Sir Benjamin sagte nichts. Der Daimler brauste durch die Abendluft. Dorothy in New York. Dorothy als seine Frau. Du lieber Gott - das klang wunderbar! Jedesmal, wenn er sich das vorstellte, mußte er daran denken, daß er letztes Jahr noch im Seminar gesessen und geglaubt hatte, wenn er in Wirtschaftswissenschaften durchfiele (ein Fach, das er, wie alle intelligenten Menschen, verabscheute), dann ginge die Welt unter. Wenn er jedoch eine Frau besaß, würde er plötzlich ein ehrbarer Bürger sein, mit Telefonanschluß, Cocktailshaker und allem drum und dran. Seine Mutter bekäme vermutlich hysterische Anfälle, und sein Vater, hoch oben in seinem Anwaltsbüro im 24. Stockwerk an der 42. Straße West, zöge wohl nur träge die Augenbrauen hoch und sagte: »Na gut, wieviel brauchst du?«
Mit quietschenden Reifen hielt der Daimler am Straßenrand. Die bürgerliche Respektabilität mußte noch etwas warten. Zunächst war ein Mörder zu fangen.
Auf dem schattigen Weg, der zum Yew Cottage hinaufführte, wurden sie von etlichen Gestalten erwartet. Dr. Fells Stimme dröhnte herüber:
»Wie geht's ihm? Besser? - Dachte ich mir. Also, wir sind bereit.« Er zeigte mit einem Stock in die Runde. »Jeder, der in der Nacht, als Martin ermordet wurde, auf der Szene war, jeder, der zur Aufklärung beitragen kann, wird erleben, wie das Wild zur Strecke gebracht wird. Miss Starberth wollte erst nicht kommen, der Pfarrer auch nicht. Trotzdem sind nun beide hier. Und ich denke, auf dem Bahnhof werden noch einige andere auf uns warten.« Ungeduldig fügte er hinzu: »Nun, steigen Sie ein, steigen Sie ein!«
Am Wegrand tauchte die massige Gestalt des Pfarrers auf. Er stolperte beinahe, als er Dorothy in den Wagen half. »Natürlich komme ich gerne mit«, meinte er, »doch ich verstehe nicht, was Sie damit meinten, als Sie sagten Sie brauchen mich - «
Der Wagen verließ jetzt den Schatten des Heckenweges. Dr. Fell streckte seinen Stock in den Wind und sagte:
»Das genau ist der Punkt. Genau das. Ich möchte, daß Sie jemanden identifizieren. Es gibt etwas, was Sie uns sagen können, und ich bezweifle, ob Ihnen das selbst bewußt ist. Wenn Sie nicht alle genauestens meinen Anweisungen folgen, dann werden wir es niemals erfahren. Haben Sie verstanden?«
Er blickte alle scharf an. Sir Benjamin jagte den Motor hoch und blickte mit starrem Gesicht geradeaus. Er meinte nur kühl, sie befänden sich ja nun auf dem Weg. Auf dem Rücksitz versuchte der Pfarrer, seinem breiten Gesicht einen freundlichen Ausdruck zu geben. Dorothy hatte ihre Hände im Schoß gefaltet und blickte starr vor sich hin.

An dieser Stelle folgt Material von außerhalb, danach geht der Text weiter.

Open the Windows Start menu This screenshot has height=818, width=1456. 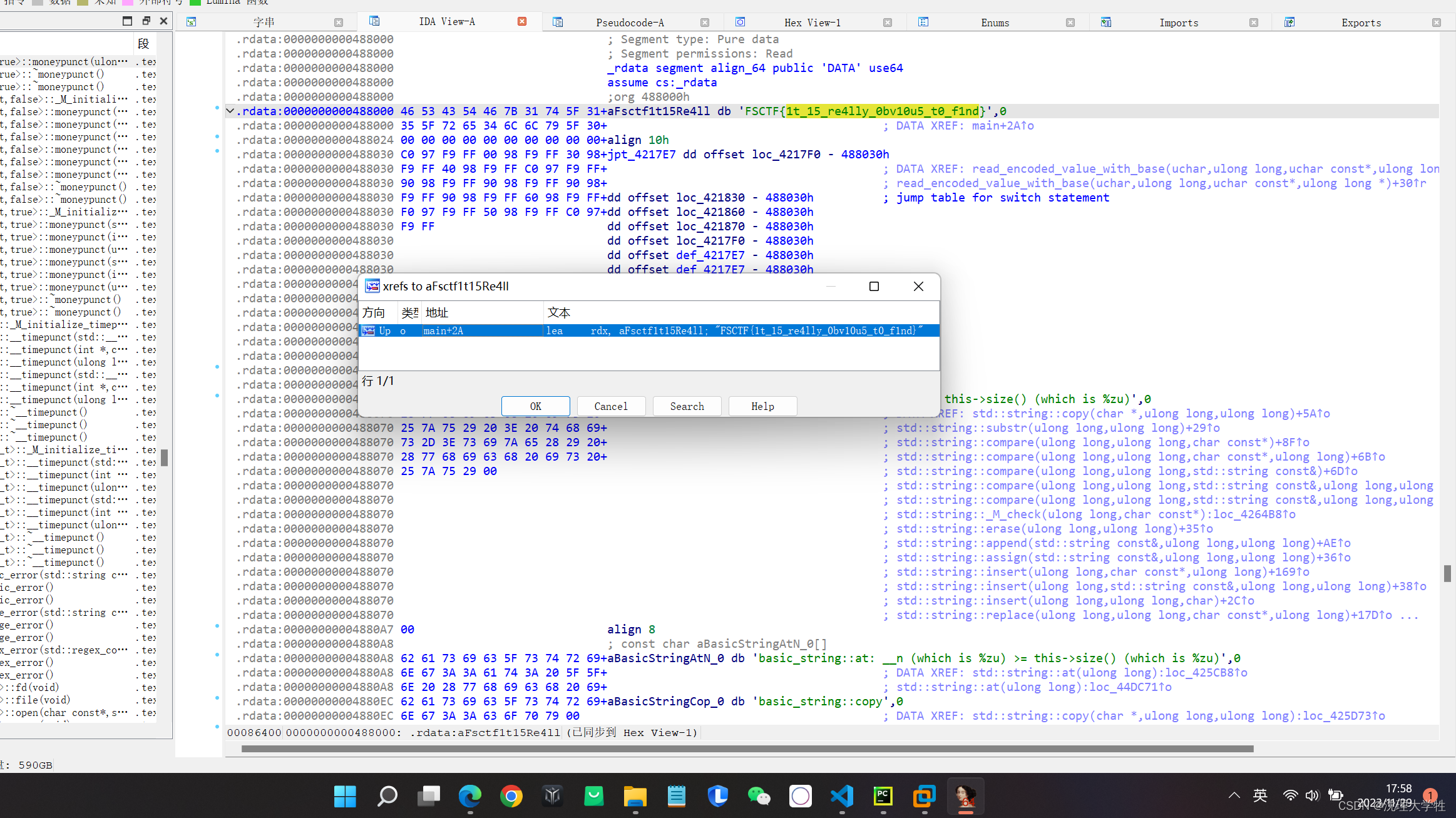345,796
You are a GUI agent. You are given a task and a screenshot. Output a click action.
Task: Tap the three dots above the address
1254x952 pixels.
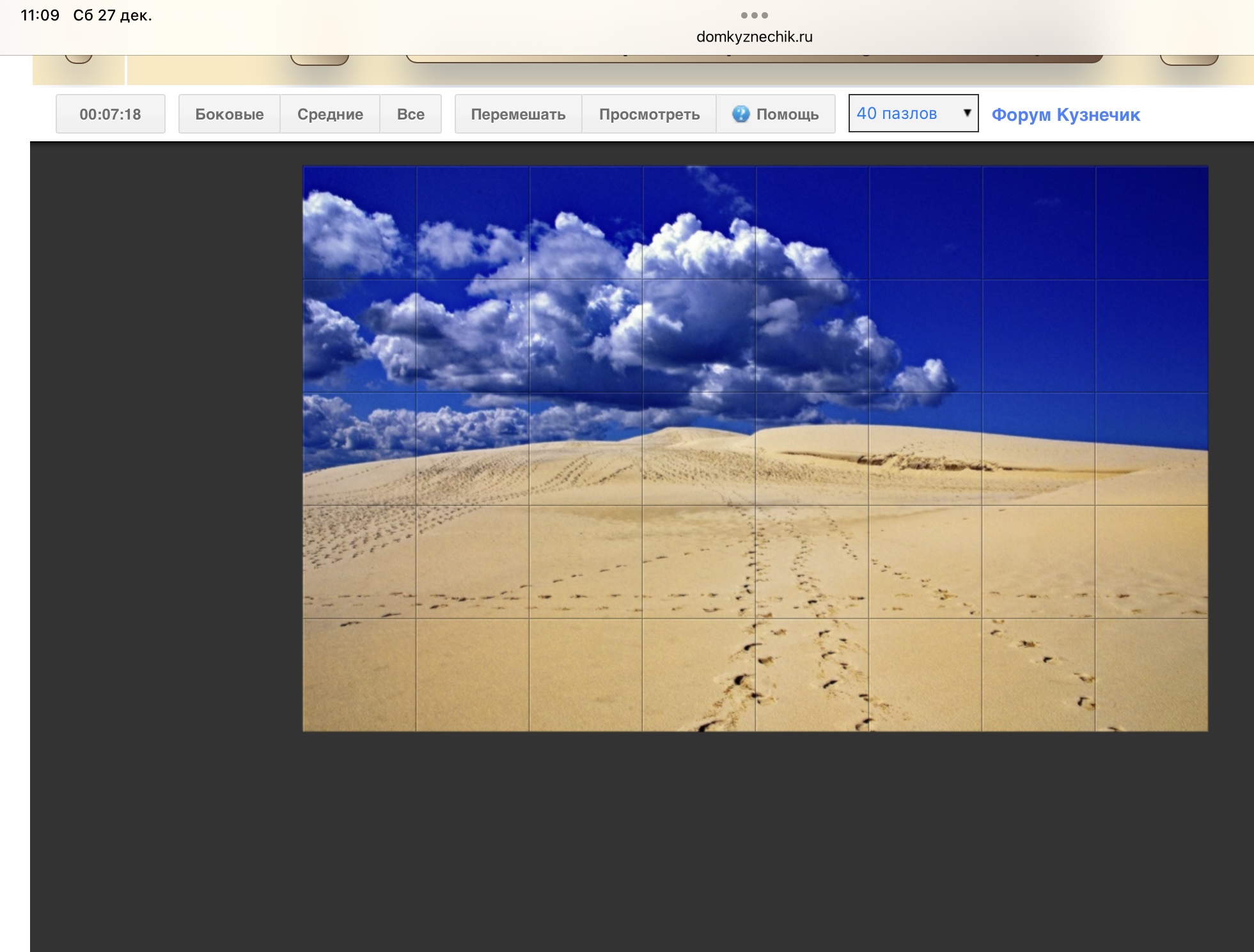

Rampole war seit seiner Ankunft vor zehn Tagen, Äonen schienen seitdem vergangen, nicht mehr am Bahnhof gewesen. Der Daimler stob mit aufheulendem Signalhorn durch die Kurven. Das Gefängnis blieb zurück, die Wirklichkeit kam näher. Dort drüben schob sich der kleine ziegelsteingemauerte Bahnhof aus dem wogenden Getreide, die Schienen schimmerten im stumpfen, gelblich faden Sonnenuntergang. Die Lampen auf dem Bahnsteig waren noch nicht angezündet, nur am Fahrkartenschalter glomm ein grünliches Licht hinter der Scheibe. Hunde bellten, genau wie in der ersten Nacht. Als Sir Benjamin den Wagen anhielt, hörten sie von ferne das schwache Pfeifen den Zuges.
Rampole erschrak. Dr. Fell wuchtete sich, auf die Stöcke gestützt, aus dem Wagen. Er trug seinen Faltenumhang und den Schlapphut, was ihm das Aussehen eines wohlbeleibten Banditen gab. Der Wind spielte mit dem schwarzen Band seiner Augengläser.
»Hören Sie«, sagte er, »bleiben Sie bitte alle hier bei mir. Instruktionen habe ich nur für Sie.« Dabei blickte er Sir Benjamin scharf an. »Ich möchte Sie warnen. Für Sie wird es eine Versuchung sein. Aber was auch immer Sie sehen oder hören werden, sagen Sie um Gottes willen nichts! Haben Sie verstanden?« Er blickte jetzt sehr böse.